Stewart Dyke's Model A-- in which Floyd took his last ride |
Meanwhile, having concluded his review of the papers, which detailed the capture of Richetti and the ongoing manhunt, Floyd asked for Mrs. Conkle's assistance in getting to Youngstown. She suggested that Floyd wait until her brother, Stewart Dyke, finished his work in the fields. Floyd sat in the front seat of Dyke's Modal A until his return. When Pretty Boy explained that he wanted transportation to Youngstown or the nearest bus line, Dyke promised to take him part of the way, and they started to pull out of the farmyard. At that crucial moment, two cars came speeding down the Sprucevale Road toward the Conkle farm.
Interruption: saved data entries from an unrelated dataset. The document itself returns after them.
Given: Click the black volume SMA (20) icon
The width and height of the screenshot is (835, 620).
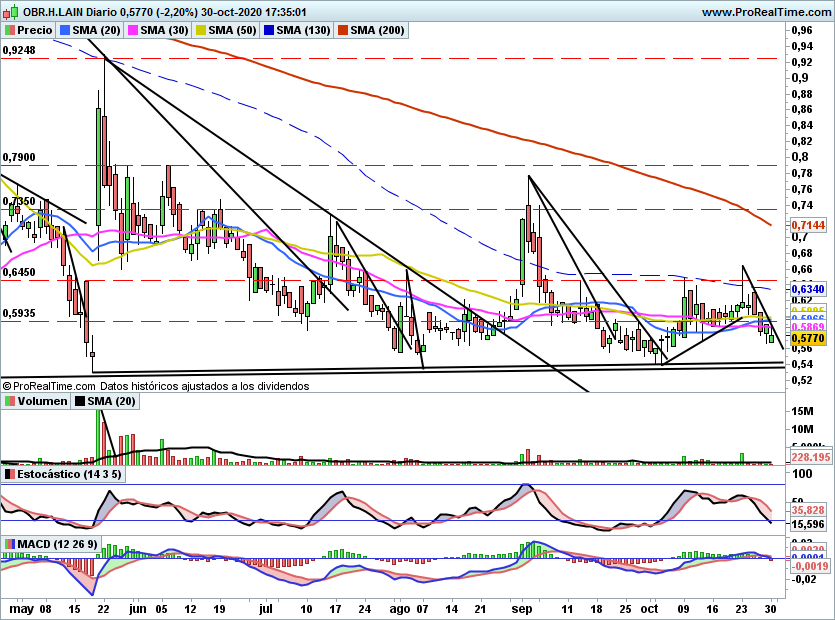Looking at the screenshot, I should click(79, 401).
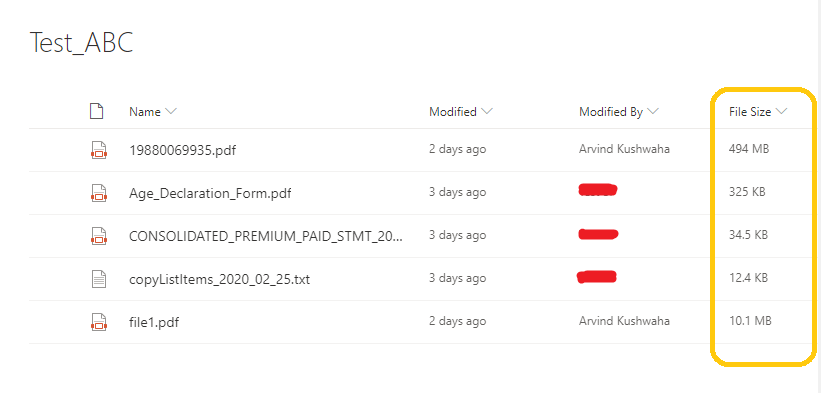Click Arvind Kushwaha in the file1.pdf row

pos(624,321)
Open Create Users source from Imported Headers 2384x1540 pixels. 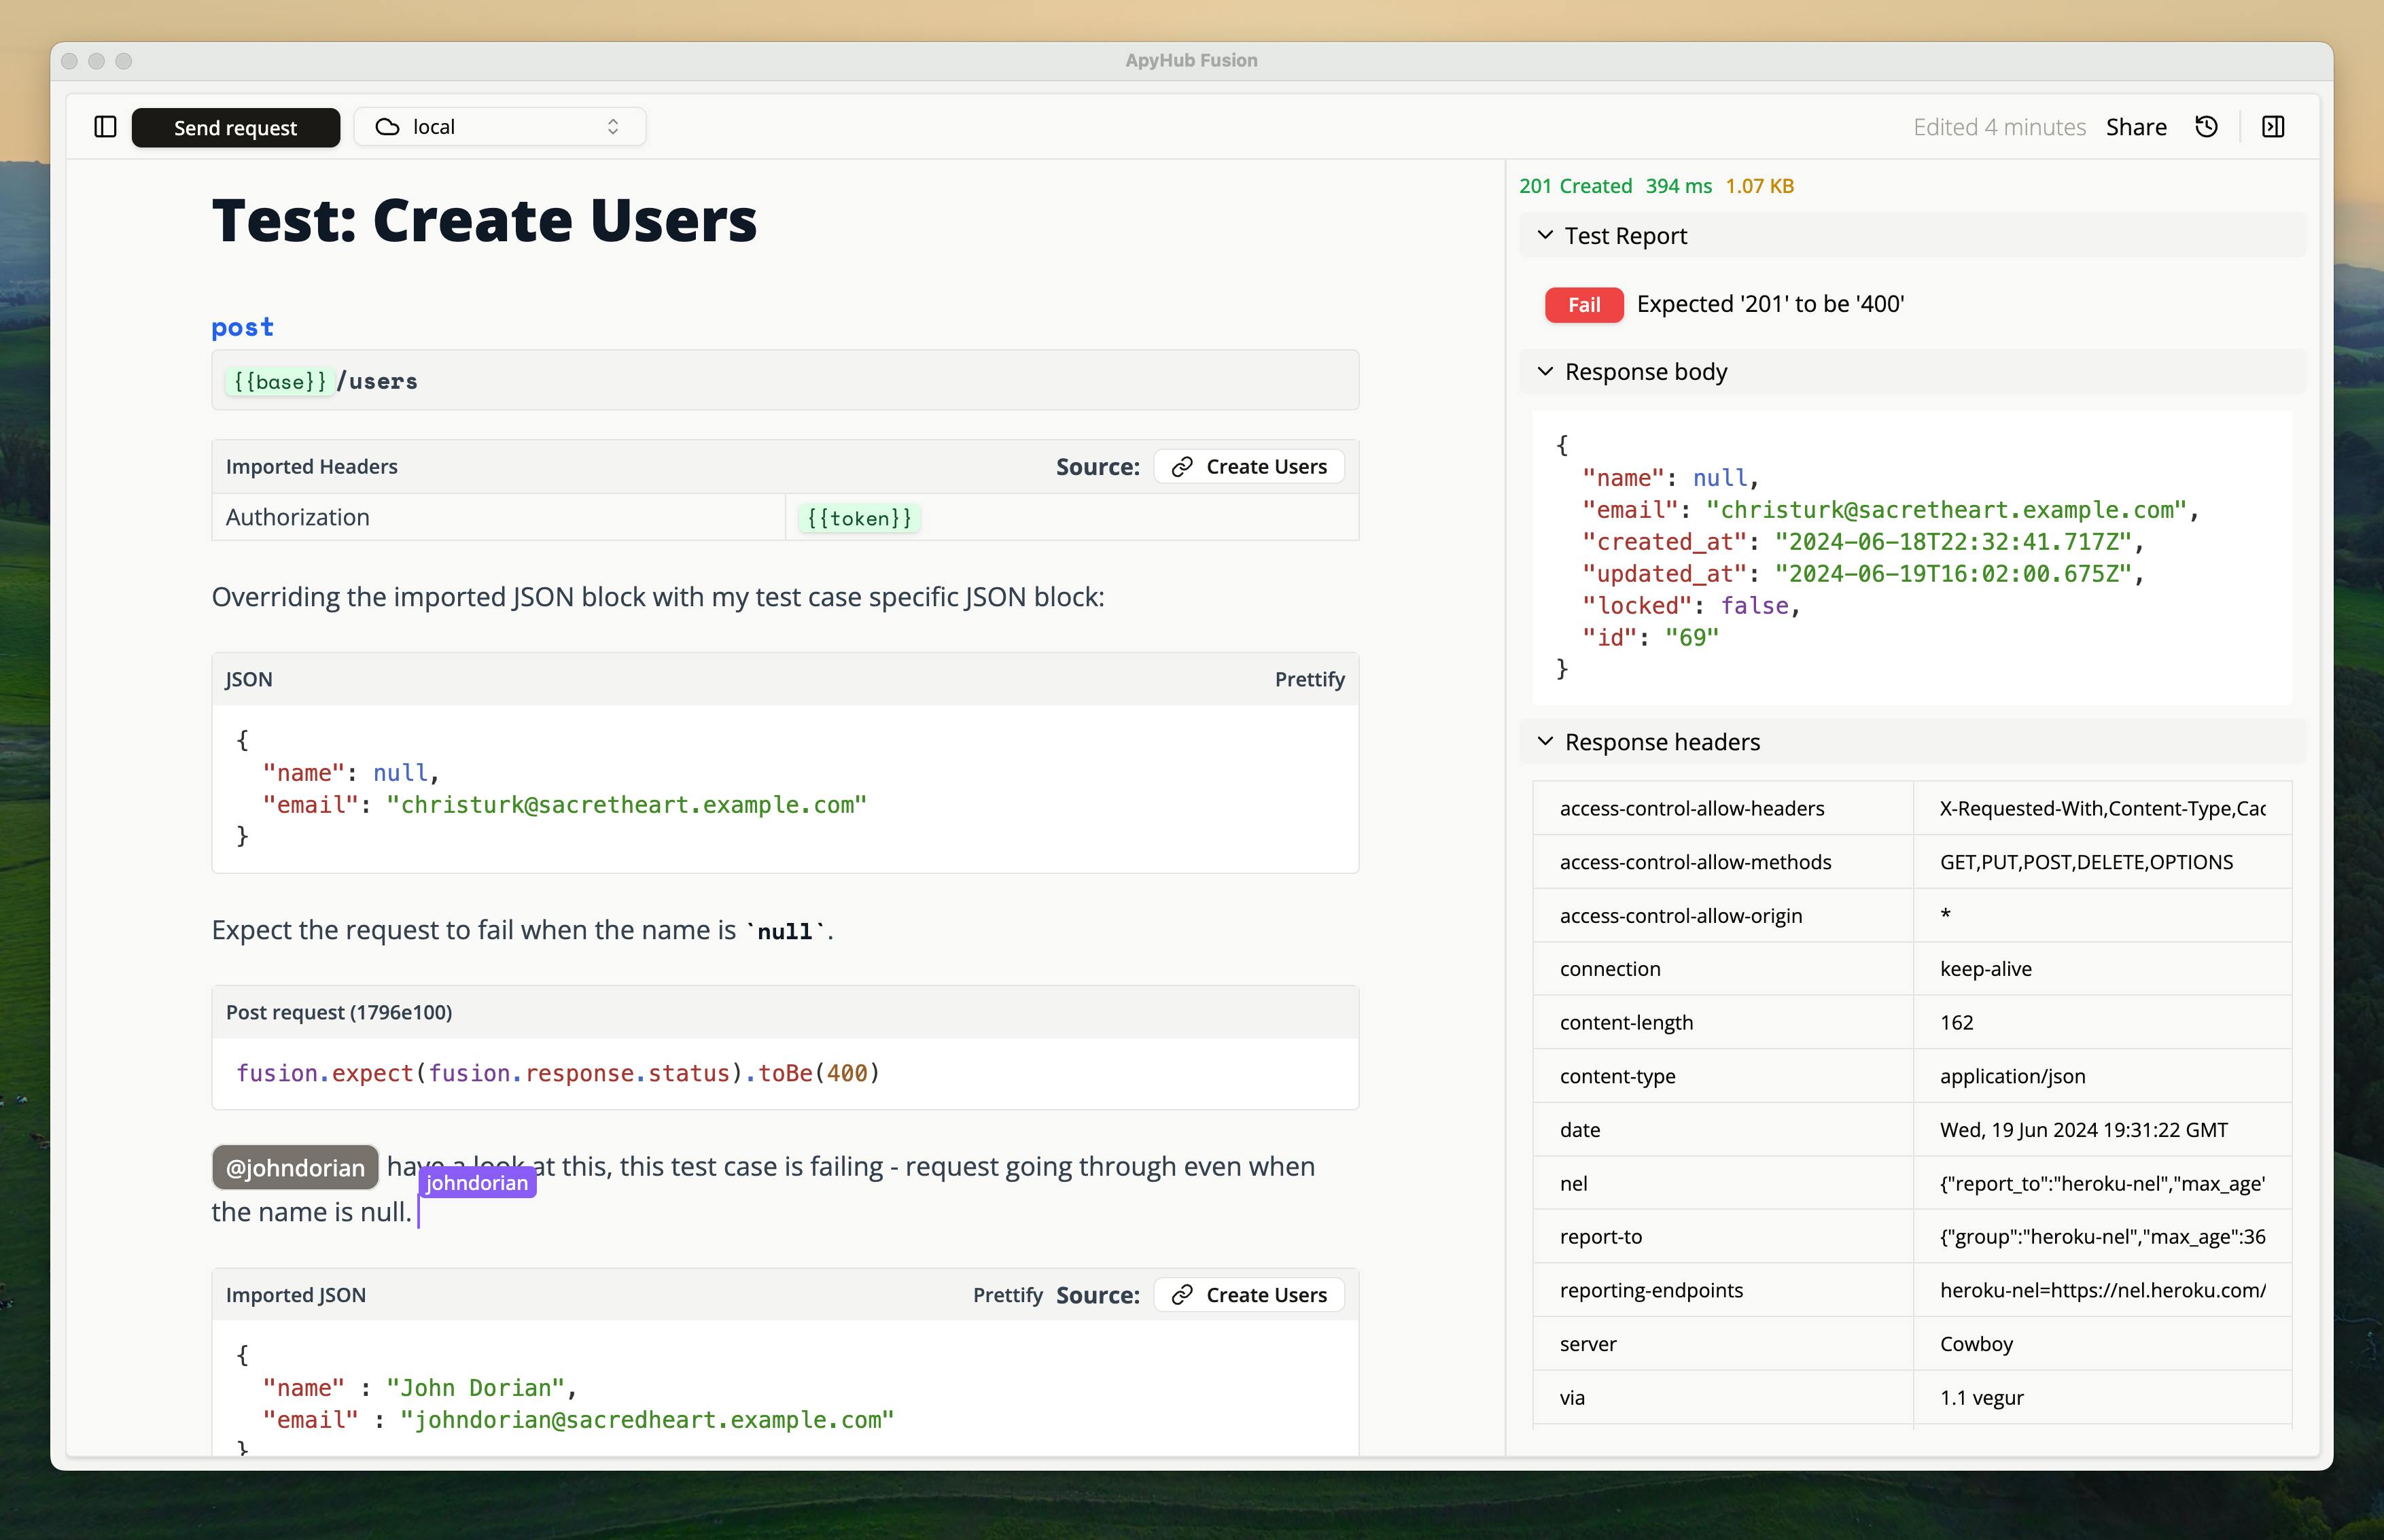click(x=1249, y=467)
Floyd, sensing danger, ordered Dyke to pull the car behind an adjacent corncrib, saw a pair of blue-trousered legs get out of the car. As the police and federal agents approached the corncrib, Floyd made a break for the woods, holding a Colt automatic in his right hand.
The scene near East Liverpool where Floyd finally met his fate is graphically described in this diagram by an artist as published in the East Liverpool Review |
Nine officers, variously armed with pistols, rifles, and shotguns, blazed away as Floyd zigzagged across the field. Ninety-three shots were directed at the outlaw; for once, he did not shoot back. Hit, Floyd fell to his knees, then got up and continued his race for life. A second bullet knocked him down to stay.
Not surprisingly, the accounts of the participants differ widely. Purvis later claimed that Floyd was hit by an agent armed with a Tommy gun. Patrolman Chester Smith asserted that it was his shots with a .32-20 Winchester that had dropped Floyd and, further, that the federal agents were armed only with pistols and "couldn't have hit anything at that distance with their handguns".
The pistols taken from Floyd at his capture |
Floyd was alive when the lawmen came up to where he lay. The Colt was removed from his right hand, which had been paralyzed by a wound. A backup gun was found in the waistband of his trousers.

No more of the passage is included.